A floor trader reacts to more changes in the stock market in Toronto on Oct. 3. On Monday, Oct. 6, the benchmark Toronto index dropped 1,180 points before rebounding to close down 466.85 points. (Chris Young/Canadian Press)
In Depth
Economy
The dreaded 'R-word'
Recessions strike fear, but what do they mean?
Last Updated October 6, 2008
CBC News
The mere mention of the word can cause serious jitters for Canadians who have a job, invest in mutual funds or are thinking about making a big purchase.
And when one is about to hit, you hear the word "recession" mentioned a lot.
The Economist magazine has an index to gauge an economic downturn, by counting the number of times the word "recession" appears within stories in the New York Times and Washington Post.
The "R-word index" successfully pinpointed the start of U.S. recessions in 1981, 1990 and 2001, which followed big spikes in the use of the word. And don't look now, but a similar uptick was noted at the end of 2007.
Whether all the talk causes a recession or whether an impending recession fuels the talk is a matter of debate. But early in 2008, there was no escaping the doom and gloom in media headlines and analysts' forecasts.
Many economists were predicting that the U.S. economy was in a recession or about to enter one, while Canada would see weaker growth but manage to avoid a recession. But when both countries later issued GDP figures for the first three months of the year, it turned out the U.S. economy grew at an annual rate of 0.9 per cent in Q1, while the Canadian economy actually shrank by 0.8 per cent annualized (after being revised downward from an initial reading of -0.3%).

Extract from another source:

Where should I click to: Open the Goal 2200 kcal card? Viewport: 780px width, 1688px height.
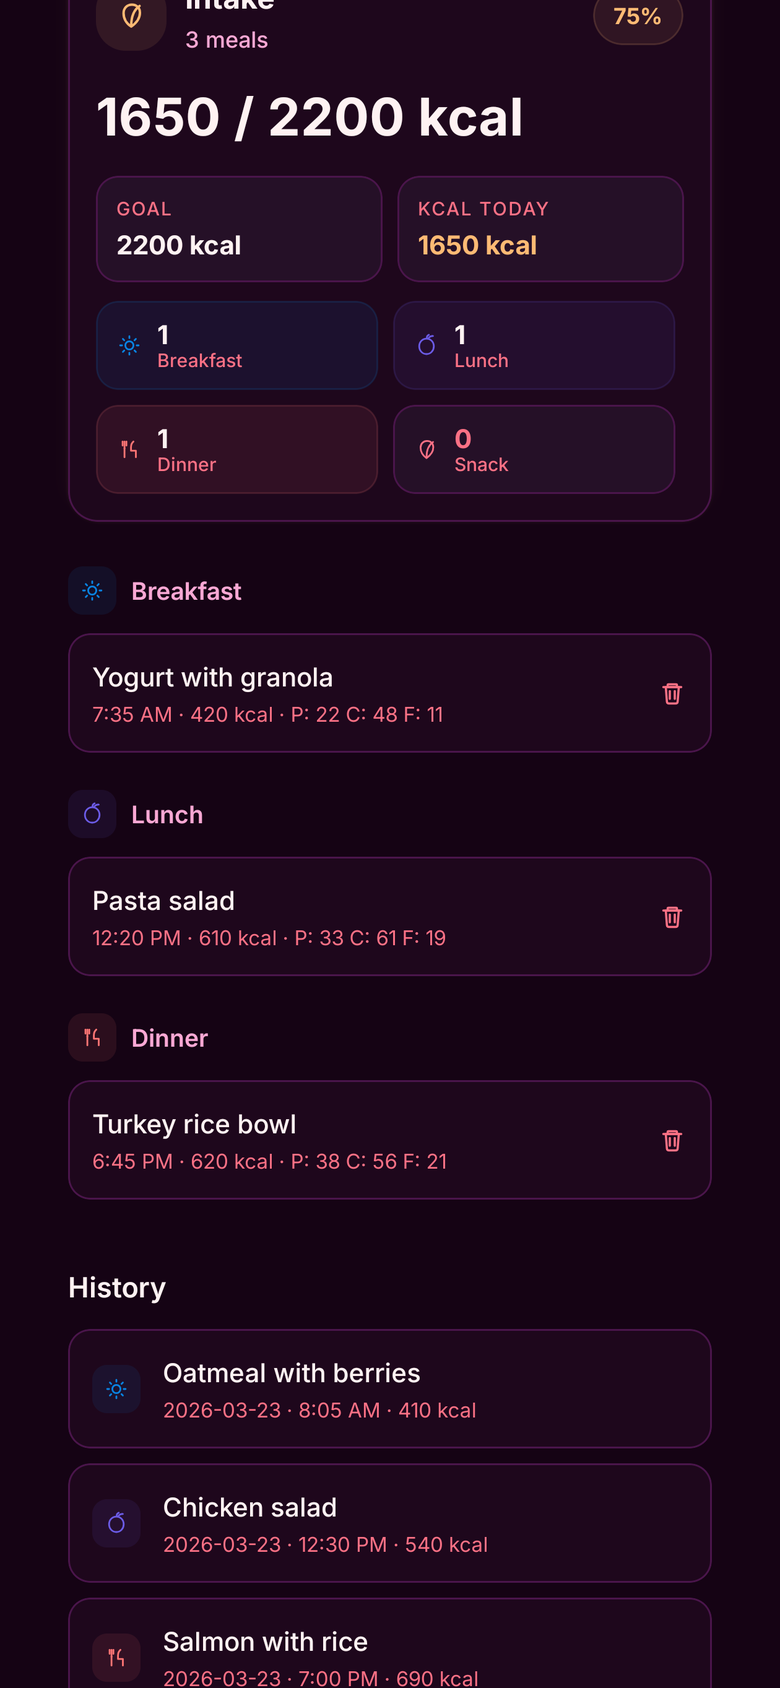click(239, 230)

Canadian second-quarter GDP came in at 0.3 per cent annualized, meaning the country technically avoided a recession. U.S. economic growth for the same quarter was an annualized 3.3 per cent.
The GDP reports raised some questions.
Both the U.S. and Canadian economies were able to stay afloat in the first half of the year, but after the Wall Street financial meltdown in September, the pessimism returned with force. On top of the sputtering U.S. economy, experts said that Canada faced further challenges of tumbling oil prices and falling domestic demand.
In fact, on Oct. 6, the country's top economists predicted that Canada was headed into a recession worse than anyone expected. They warned it could last a year or longer.
- CBC story: Canada heading for recession, say economists
But what does that really mean? Let's look at some of the frequently asked questions around the dreaded 'r-word'.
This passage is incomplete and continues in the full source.